On the GPT scaling trend: I think that the way to express the view that GPT++ would constitute TAI is to heavily weight the Short Horizon Neural Network hypothesis, potentially along with shifting and/or narrowing the range of effective horizon lengths in that bucket to be more concentrated on the low end (e.g. 0.1 to 30 subjective seconds rather than 1 to 1000 subjective seconds).
On getting transformative abilities with 1e15 parameter models trained for 30 subjective years: I think this is pretty unlikely, but not crazy like you said; I think the way to express this view would be to up-weight the Lifetime Anchor hypothesis. My weight on it is currently 5%. Additionally, all the Neural Network hypotheses bake in substantial probability to relatively small models (e.g. 1e12 FLOP/subj sec) and scaling more shallow than we’ve seen demonstrated so far (e.g. an exponent of 0.25).

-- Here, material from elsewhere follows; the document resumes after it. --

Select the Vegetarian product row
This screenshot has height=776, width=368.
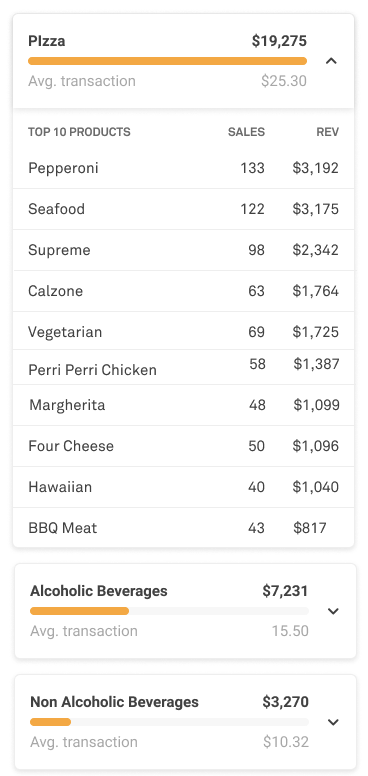pos(184,331)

Thanks! Just as a heads up, I now have read it thoroughly enough that I’ve collected quite a few thoughts about it, and so I intend to make a post sometime in the next week or so giving my various points of disagreement and confusion, including my response to your response here. If you’d rather me do this sooner, I can hustle, and if you’d rather me wait till after the report is out, I can do that too.
Thanks! No need to wait for a more official release (that could take a long time since I’m prioritizing other projects).